Here's me cutting out the main bracket on my baby band saw.



The three brackets rough-cut and blued for marking. Next is drilling, filing & bending.


----------



## karim (May 24, 2016)

After some clearances testing, I'm redesigning the main bracket. Will post pics soon.


----------



## karim (May 24, 2016)

So here's the redesigned main bracket template:




This adjustment lowers the reader head position for the cross-slide. Also, the additional little finger on the left is another mount point for the flashing to protect the reader heads.

Here's the mostly finished bracket:



I really wish I had a bending brake, but this is the best I can manage with the hand-tools I have. The lower plate that will hold the Z-axis reader head doesn't have mounting holes drilled yet... Once I get the track mounted, I'll drill those positions.


----------



## davidh (May 24, 2016)

more than often then these igaging dro's and their mountings get way overboard.  i know my first ones were a major operation with more concern than than wiring a 220V machine with the power still on...... yikes. . . that qualifies me as a "dumbass"    
after doing a few of them, i figured out its a very forgiving task.    I've used SUGRU to mount one, a self tapping metal screw into a nylon spacer for another, they are very light weight and forgiving. . . others have used wood and epoxy, whatever it takes to get them straight and secure. . . and i still have a few of them left for anyone thats interested. . . .


----------



## karim (May 24, 2016)

davidh said:


> more than often then these igaging dro's and their mountings get way overboard...

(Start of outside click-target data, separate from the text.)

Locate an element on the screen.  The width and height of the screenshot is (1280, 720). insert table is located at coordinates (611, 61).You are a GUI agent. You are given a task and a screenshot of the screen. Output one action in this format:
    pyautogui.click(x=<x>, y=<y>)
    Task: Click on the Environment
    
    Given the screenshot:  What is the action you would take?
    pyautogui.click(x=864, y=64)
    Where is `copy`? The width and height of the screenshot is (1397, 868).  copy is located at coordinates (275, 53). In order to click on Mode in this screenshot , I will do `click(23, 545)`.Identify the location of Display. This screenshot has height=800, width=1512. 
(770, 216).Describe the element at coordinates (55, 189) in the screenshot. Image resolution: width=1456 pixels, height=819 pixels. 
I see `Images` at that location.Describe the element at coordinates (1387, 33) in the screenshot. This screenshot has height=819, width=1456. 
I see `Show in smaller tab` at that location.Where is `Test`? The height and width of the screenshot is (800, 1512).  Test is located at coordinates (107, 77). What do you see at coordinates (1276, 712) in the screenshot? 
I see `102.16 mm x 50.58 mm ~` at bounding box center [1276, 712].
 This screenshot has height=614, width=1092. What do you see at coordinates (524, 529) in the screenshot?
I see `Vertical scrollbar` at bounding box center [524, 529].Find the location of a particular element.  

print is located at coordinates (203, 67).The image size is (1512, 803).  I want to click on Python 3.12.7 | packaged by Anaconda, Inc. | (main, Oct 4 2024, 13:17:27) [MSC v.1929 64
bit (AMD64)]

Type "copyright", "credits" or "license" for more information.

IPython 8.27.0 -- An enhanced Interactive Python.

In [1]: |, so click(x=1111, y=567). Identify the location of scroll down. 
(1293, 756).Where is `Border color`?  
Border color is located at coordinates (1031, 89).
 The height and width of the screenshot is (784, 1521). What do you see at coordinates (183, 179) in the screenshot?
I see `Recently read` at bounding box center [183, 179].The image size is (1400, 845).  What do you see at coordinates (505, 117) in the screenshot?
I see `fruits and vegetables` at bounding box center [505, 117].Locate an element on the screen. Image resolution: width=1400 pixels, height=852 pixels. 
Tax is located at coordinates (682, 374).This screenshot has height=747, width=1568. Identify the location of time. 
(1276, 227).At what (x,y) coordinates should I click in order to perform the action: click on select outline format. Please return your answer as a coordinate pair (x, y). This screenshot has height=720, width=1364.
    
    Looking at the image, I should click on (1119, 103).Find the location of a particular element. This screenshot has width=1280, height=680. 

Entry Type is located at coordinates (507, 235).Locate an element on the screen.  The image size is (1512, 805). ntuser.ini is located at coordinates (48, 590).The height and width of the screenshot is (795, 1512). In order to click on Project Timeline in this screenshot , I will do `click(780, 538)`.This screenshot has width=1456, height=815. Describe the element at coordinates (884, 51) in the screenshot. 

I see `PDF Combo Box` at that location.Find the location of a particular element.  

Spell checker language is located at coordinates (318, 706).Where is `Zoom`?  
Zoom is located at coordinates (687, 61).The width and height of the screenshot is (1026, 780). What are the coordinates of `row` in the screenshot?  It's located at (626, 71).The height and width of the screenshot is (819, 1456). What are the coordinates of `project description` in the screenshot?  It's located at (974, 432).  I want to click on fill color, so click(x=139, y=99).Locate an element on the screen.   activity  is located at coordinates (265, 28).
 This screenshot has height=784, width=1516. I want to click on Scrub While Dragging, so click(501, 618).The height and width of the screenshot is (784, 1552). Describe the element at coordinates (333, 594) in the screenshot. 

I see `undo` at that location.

Oh certainly, I know this is a bit silly, but I figure I have the luxury of taking my time and I like the problem-solving aspect. Also, I know myself well enough that I'd wind up feeling more than a bit disappointed in the long run if I didn't consider the aesthetics as well as the functionality.


----------



## davidh (May 24, 2016)

i did the exact same kind of build when i put mine together. . . .


----------



## karim (May 27, 2016)

Update: Clearance & tolerances of the two track positions aren't quite what I'd like, so I've redesigned the brackets a bit more. The DROs I ordered still haven't arrived, so I'm a bit stuck until they arrive. Will post new pics when I have them mounted.


----------



## karim (May 29, 2016)

OK! DROs arrived yesterday afternoon.

Here's the updated z-axis bracket:




Mill set up for drilling the carriage and cross-slide for mounting points:






Tapping:




Installed from the back (still need to form and attach the flashing to protect the reader heads from swarf/oil):




And front:




And finally, the read-outs mounted using a length of OpenBeam and alum bracket:






Still to-do:

flashing to protect the reader heads
cable management
cleaning up the workbench (Just look at that mess!!)
on to the mill!


----------



## kvt (May 30, 2016)

A lot of your pictures did not come out.  
ken


----------



## karim (May 30, 2016)

Which ones? They're all showing for me...


----------



## kvt (May 30, 2016)

Ok,  Came back this afternoon ad they were there.   So whatever worked it all out.  
That looks nice.  I  may have to think about doing mine.   Sure would be easier to do things within tolerances


----------



## karim (May 30, 2016)

Cables Managed:



I had a couple of false-starts with the flashing/cover using aluminum sheet. Finally decided to switch up to plastic. This gives two benefits: A) I can easily see if something jams up the tracks and B) I can see where to drill the darn screw-holes 


Actually used the lid of an empty screw box.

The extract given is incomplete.